Known noise; the regex already excludes `TODO.md`/alternations but not "TODO 8.2"
prose.
- **`open-deferred-item` ×6** — all confirmed genuinely open (see above). `0`
stale-deferred. New check healthy.
## Diff vs prior run (2026-05-30)
- **Recurring:** the Terraform-writes-DNS contradiction (AF1) — fixed in README/ADR-003
last run, reappeared in ADR-005/new-host.md.
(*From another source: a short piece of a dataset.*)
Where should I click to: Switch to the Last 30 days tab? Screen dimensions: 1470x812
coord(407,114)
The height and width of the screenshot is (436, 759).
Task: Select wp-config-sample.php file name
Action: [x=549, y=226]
Signal that this phrasing keeps being
copied; worth a `/review-repo`-time grep for "writes … DNS A record".
- **New:** everything else — the repo gained ADR-010…017 and the `ubongo`/NetBird/
Level-4 work since the prior run, so most findings are fresh propagation gaps.
- **Resolved:** prior-run open items were largely addressed during the intervening
doc work (control-node-as-VM, WireGuard framing, etc., now mostly reconciled).
## Follow-up prompt
> Thread the ADR-017 `VERIFY.md` convention through the remaining docs (O1O3): add a
> `VERIFY.md` row to ADR-004's service-role file table, a VERIFY.md step to
> `new-role.md` (and reconcile STATUS.md:17), and refresh `README.md`'s ADR list +
> `docs/` tree. Then settle the `askari` inventory group name (O4) and propagate it to
> CLAUDE.md host-groups + ADR-009 valid-groups. Finally clear the stale labels O5
> (ADR-006 backend.tf) and O6 (ADR-014 plugin reproducibility = DONE).